In a country where the kings are real and majesty is not an intangible, the Meydan Racecourse delivers the royal goods for fans and horses.

Situated a few miles outside of the skyscrapers and towers of Dubai City – and a short drive from the palaces of His Highness Sheik Mohammed bin Rashid al Maktoum, Meydan is the newest iteration of bigger and better that shapes the ever-changing Dubai skyline.

Dubai is a city that at least in terms of construction never seems to rest on any laurels, and it’s nearly inconceivable to believe that anyone could build a better racetrack than Meydan.

The expanse of the track facility is as impressive from the outside as it is the inside where wide dirt and turf courses somehow manage to keep a pleasing aesthetic despite their—and the grandstand’s—expanse.

Now, I’m a guy that grew up on small track racing where the owners and general managers weren’t as interested in eye-pleasing aspects of a racetrack.

The late Jefferson Downs in Kenner, Louisiana, was my proving ground, and by ground I literally mean of the earth. Like Meydan, Jefferson Downs raced at night (because of the Louisiana heat), but that is where the similarities end.

The horses at Jefferson Downs ran mostly in claiming races that valued the participants at $1,500-$2,500. Races were 4 ½ furlongs around one turn or 6 ½ furlongs around two turns. There was no turf racing, but there was a patch of grass in the field.

Oh, wait, I just thought of another similarity: neither track had/has water in the field. No pond resplendent with fauna, no fountains and no flamingos. Lake Pontchartrain outside Jefferson Downs and desert outside Meydan.

The horses seem to thrive here, but that should be the case given the modern stabling area and treatment as the world-class athletes they are.

Much of the credit for the quality of the facility and the growth of the Dubai World Cup must go to His Highness Sheik Mohammed bin Rashid Al Maktoum, the emir of Dubai, a member of the Royal Family of the United Arab Emirates, and the founder and operator of the Godolphin and Darley racing and breeding operations.
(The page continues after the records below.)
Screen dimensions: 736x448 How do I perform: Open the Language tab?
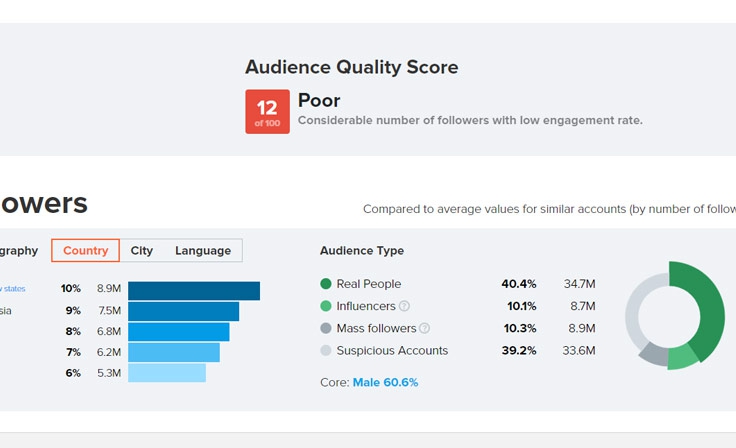203,251
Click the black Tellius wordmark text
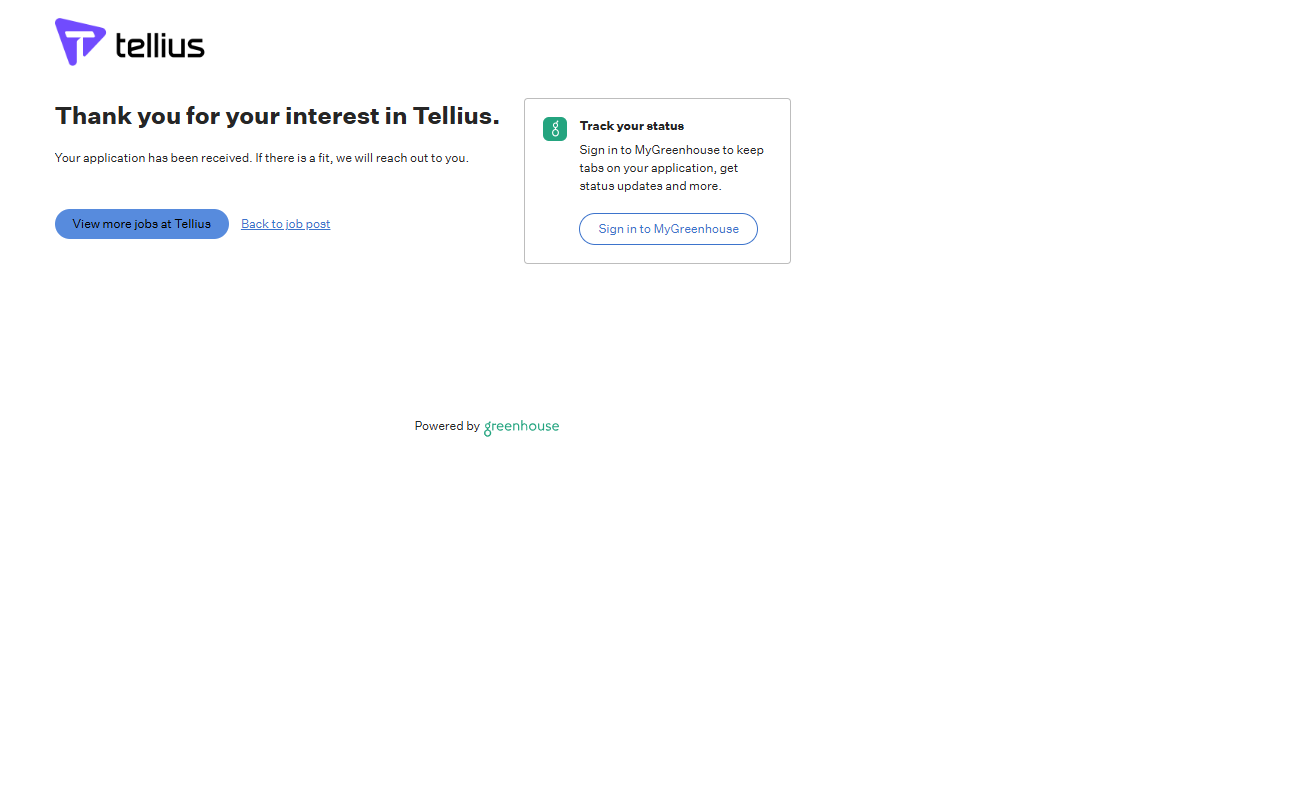1297x785 pixels. point(160,45)
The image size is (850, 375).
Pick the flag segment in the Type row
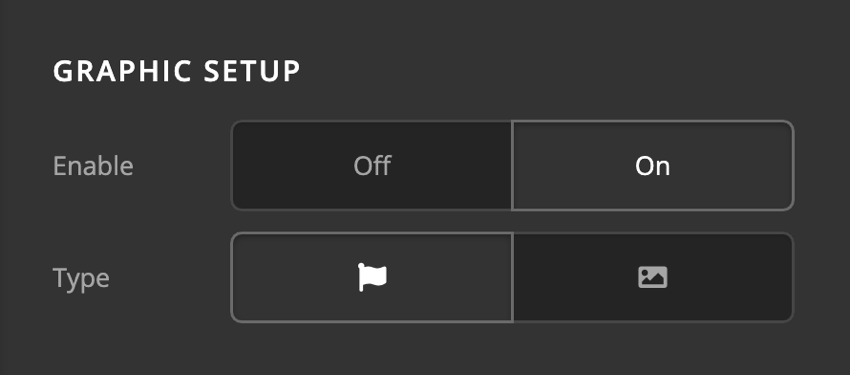(x=372, y=277)
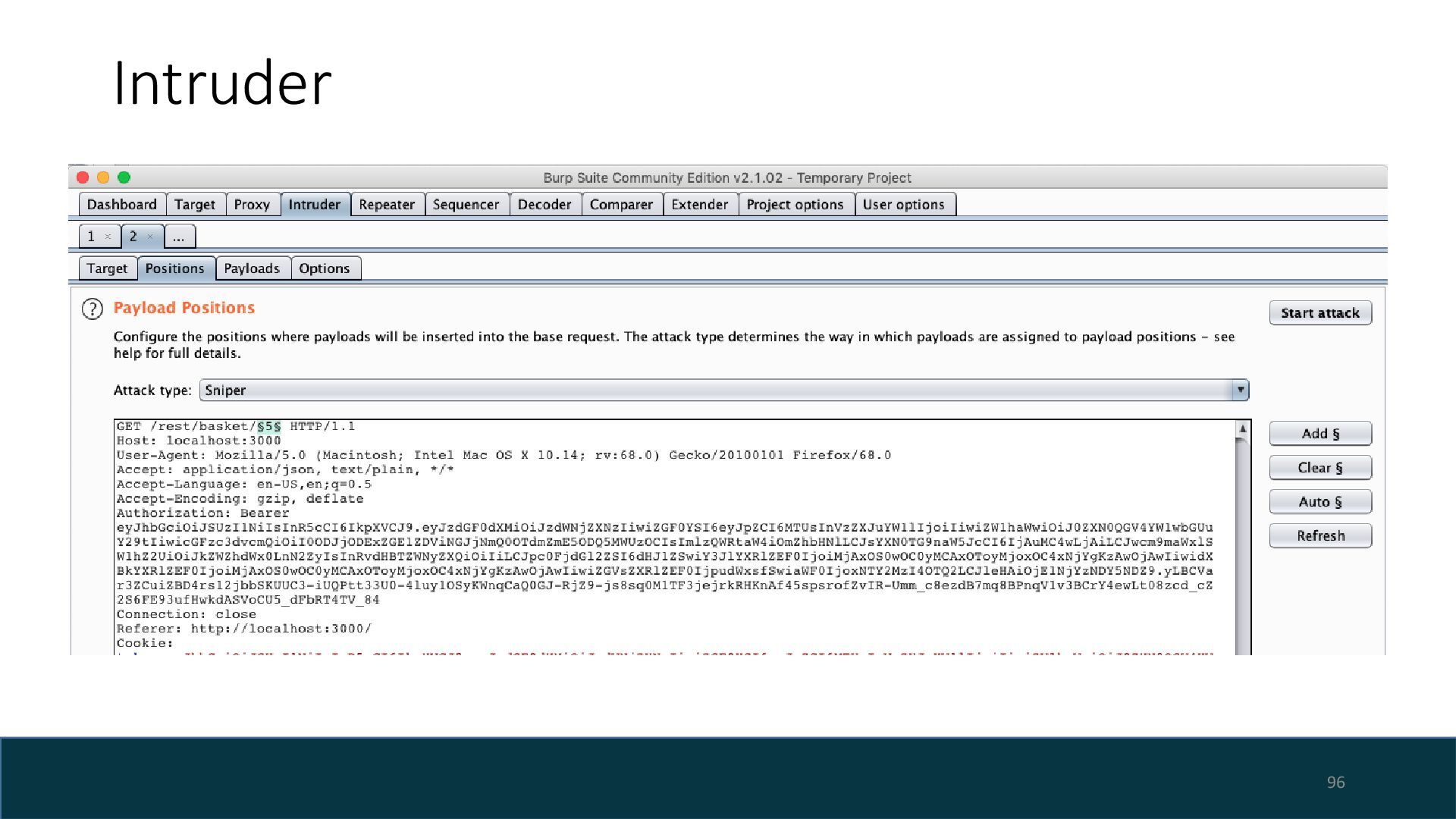Close Intruder attack tab 1
This screenshot has width=1456, height=819.
tap(108, 237)
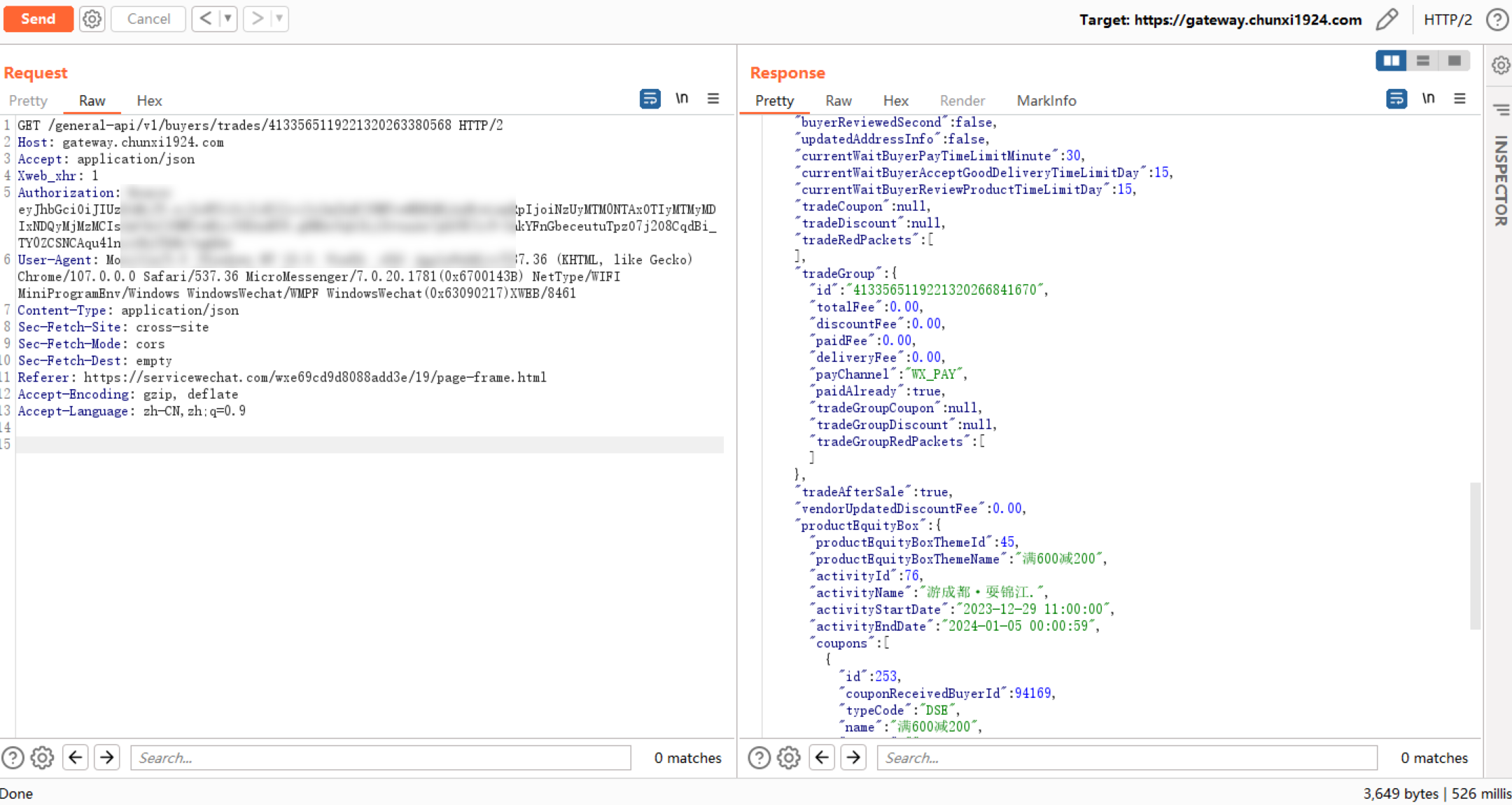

Most importantly to racing fans, he is an enthusiastic supporter of horse racing and his stamp on the sport is the Dubai World Cup not only the richest race in the world at $10-million but also a full program of stakes races and entertainment.

According to impeccable and unimpeachable sources (my Dubai taxi drivers), Sheik Mohammed is widely loved and respected by his subjects—an admiration that seems genuine and no manufactured.

From this horseplayer’s perspective, Meydan and the Dubai World Cup event created and fostered by Sheik Mohammed has earned my respect as a great horse racing experience and event that horseplayers should watch, wager, follow and support.